_EXERCISE AIM_: Could you give the records below again exactly, without the pictures?

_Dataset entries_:
—————

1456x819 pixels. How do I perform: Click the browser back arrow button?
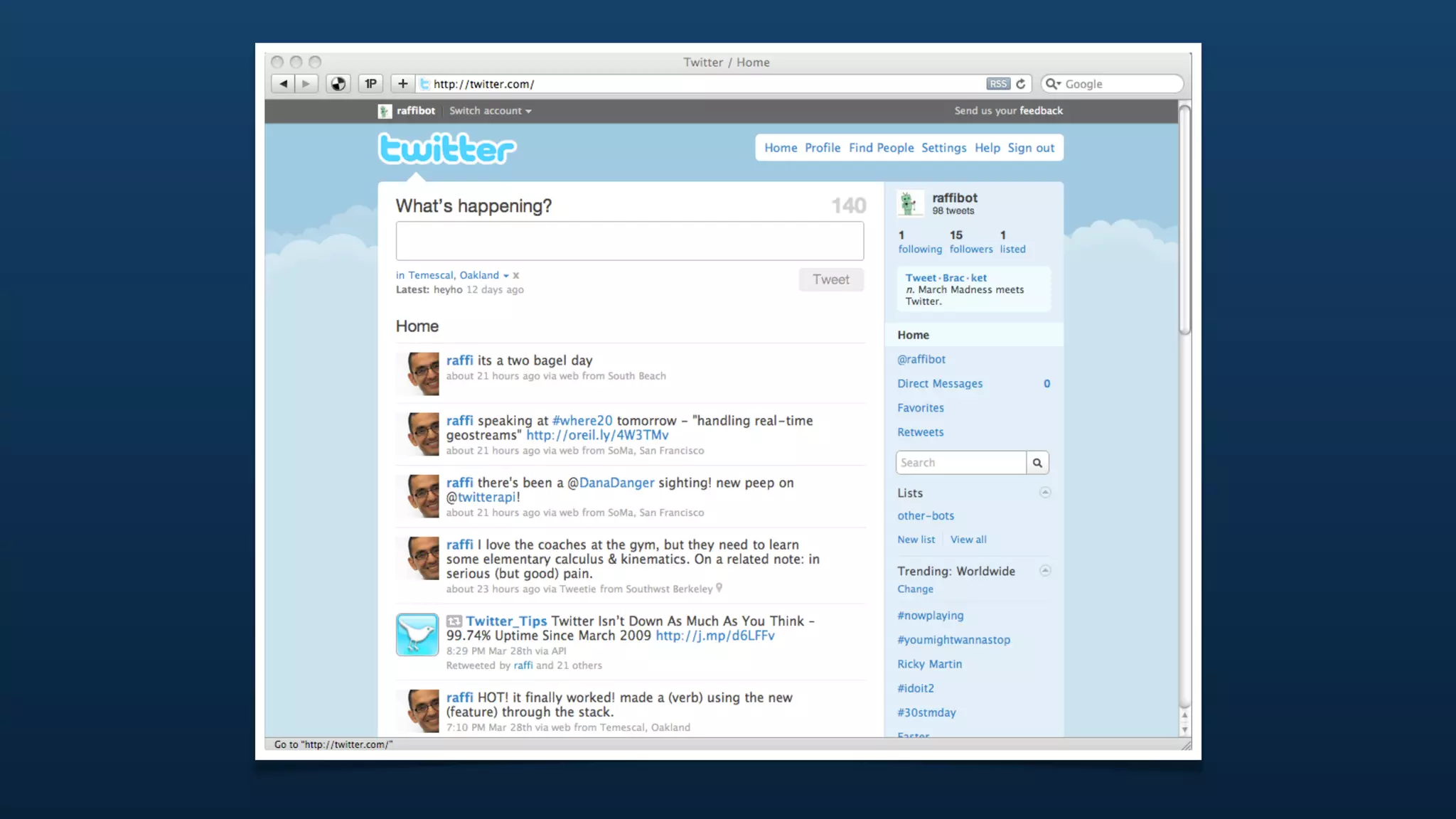283,84
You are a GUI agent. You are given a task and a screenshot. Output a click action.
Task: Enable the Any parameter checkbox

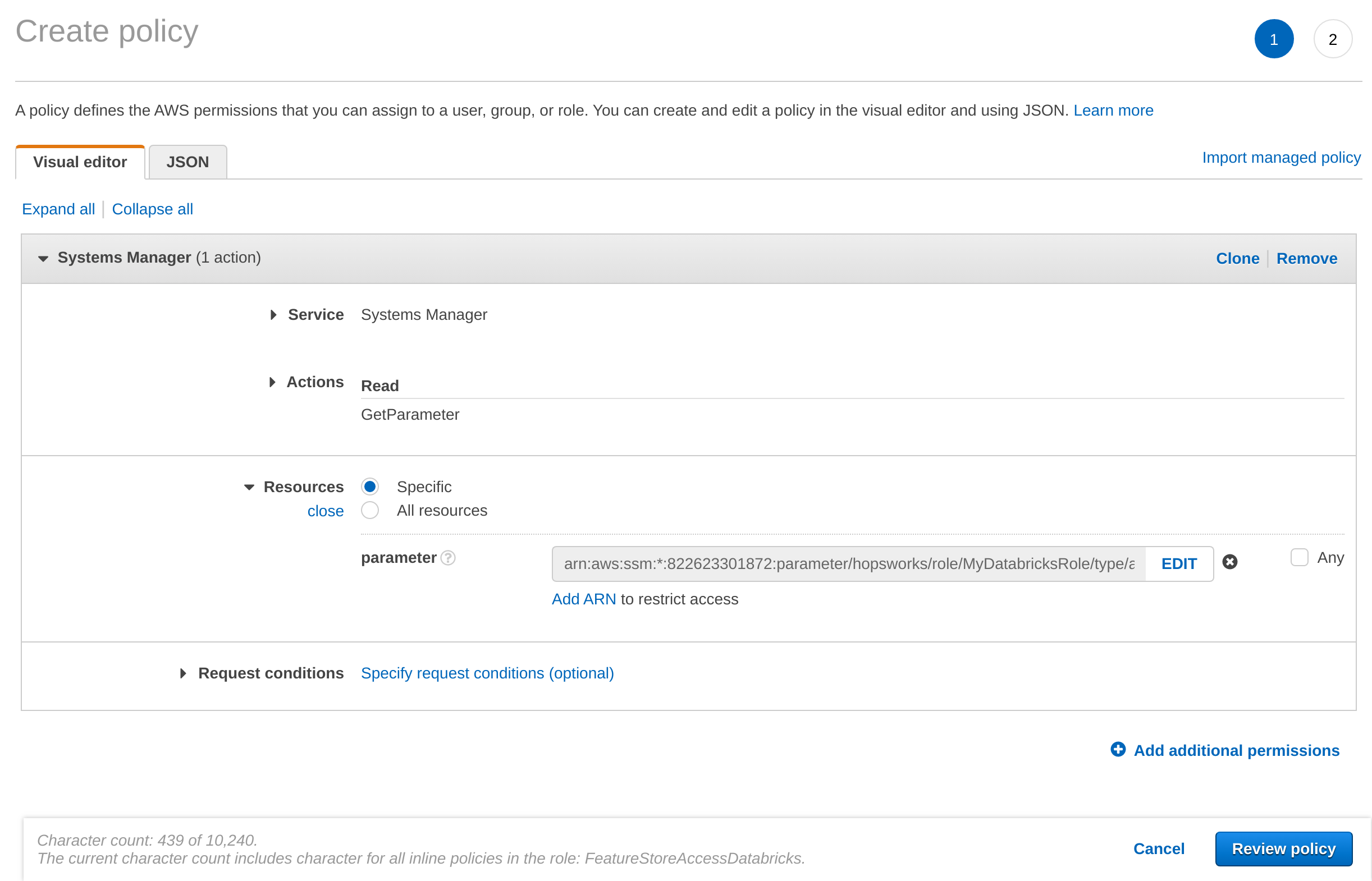coord(1299,558)
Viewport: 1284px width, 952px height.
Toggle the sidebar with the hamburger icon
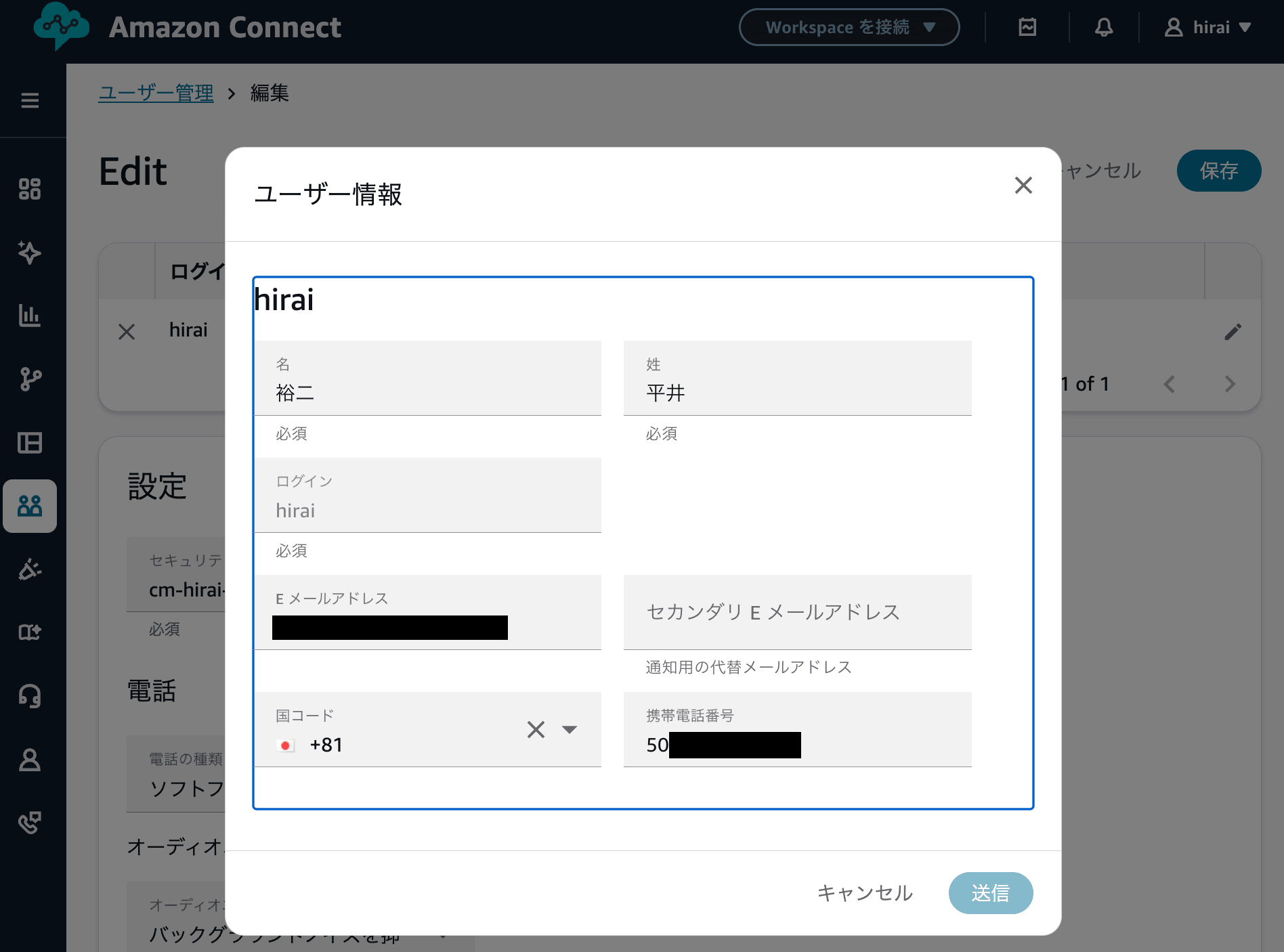[x=30, y=100]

—————

_OUTPUT_:
1456x819 pixels. How do I perform: Click the browser back arrow button?
283,84
You are a GUI agent. You are given a task and a screenshot. Output a click action.
Task: Enable the Any parameter checkbox

coord(1299,558)
Viewport: 1284px width, 952px height.
Toggle the sidebar with the hamburger icon
[x=30, y=100]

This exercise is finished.